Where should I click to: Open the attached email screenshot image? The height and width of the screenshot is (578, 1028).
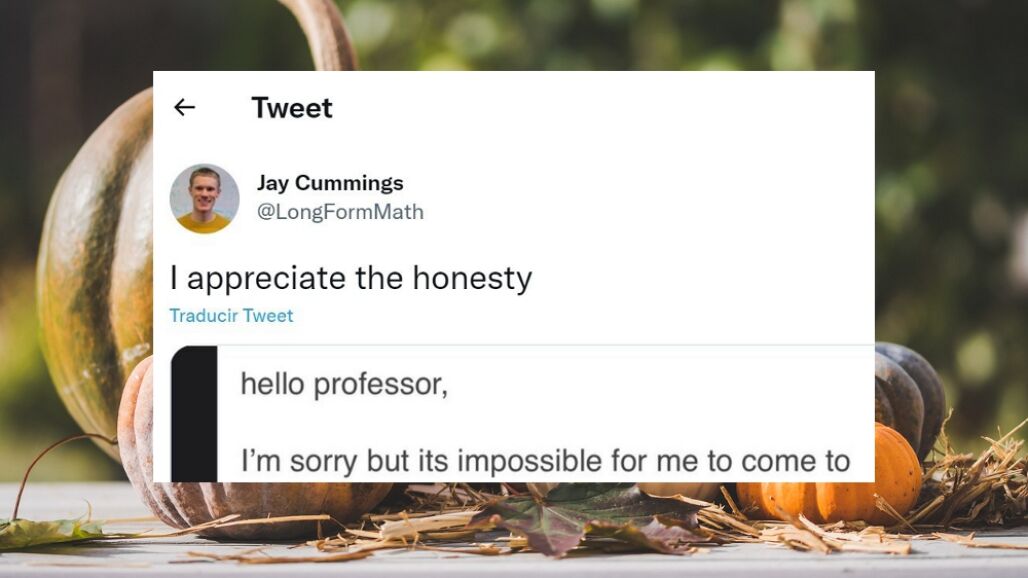pos(523,414)
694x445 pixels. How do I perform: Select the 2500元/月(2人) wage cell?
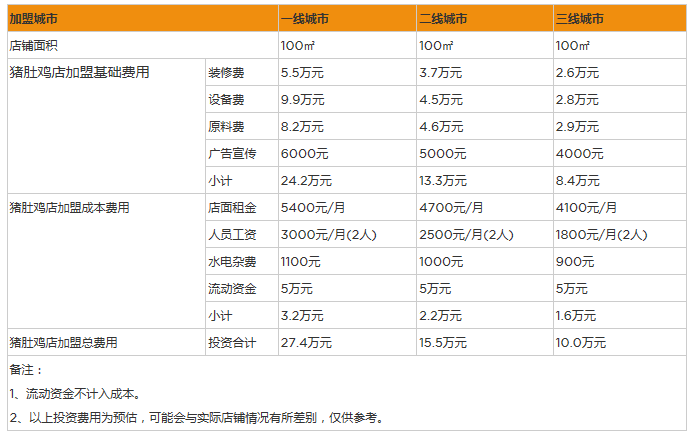point(466,235)

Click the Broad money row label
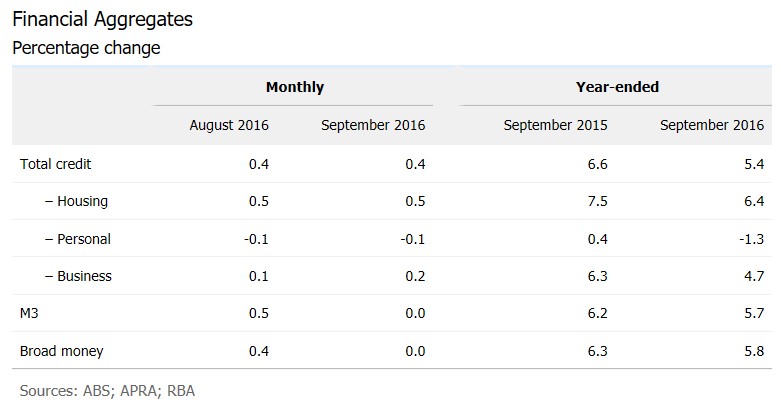coord(62,351)
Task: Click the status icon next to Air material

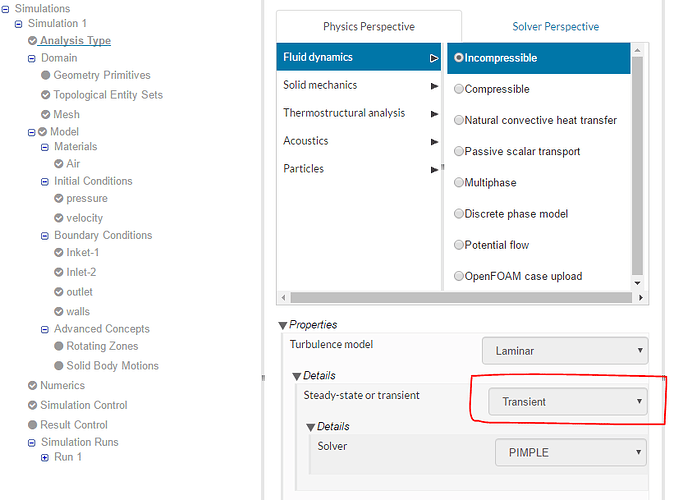Action: click(58, 164)
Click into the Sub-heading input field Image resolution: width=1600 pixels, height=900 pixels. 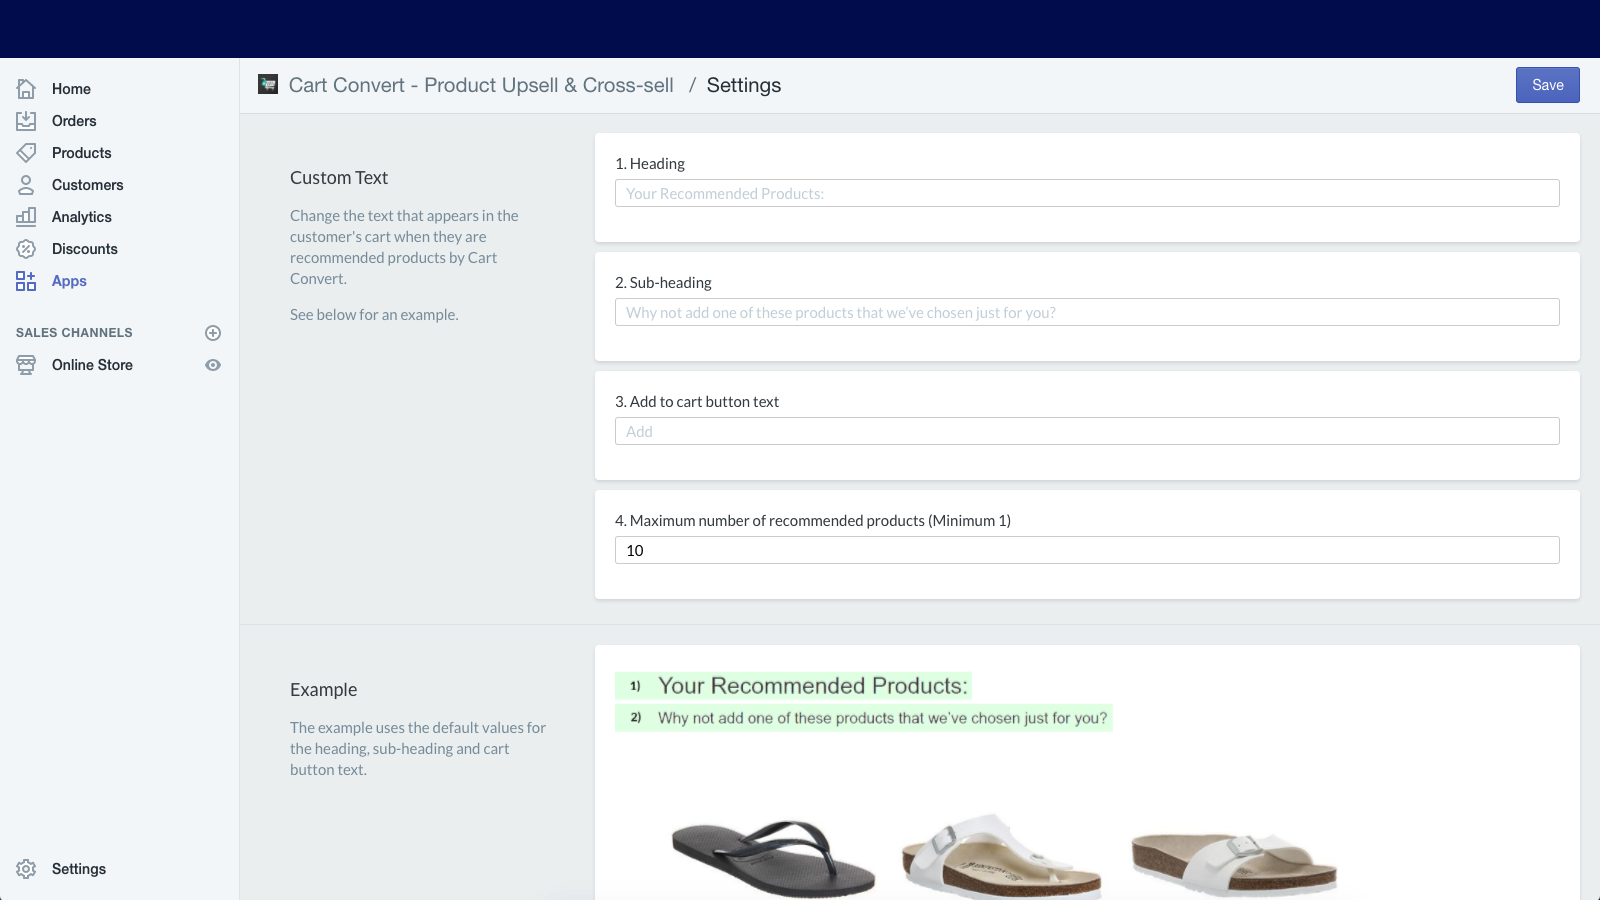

----------

### What the task asks
Once the line containing "Click the Broad money row label" has been found, write out exactly that line and each one after it through the end of the data, leaving out every picture.

### Expected answer
Click the Broad money row label
coord(62,351)
Task: Click the status icon next to Air material

Action: click(58, 164)
Click into the Sub-heading input field Image resolution: width=1600 pixels, height=900 pixels. 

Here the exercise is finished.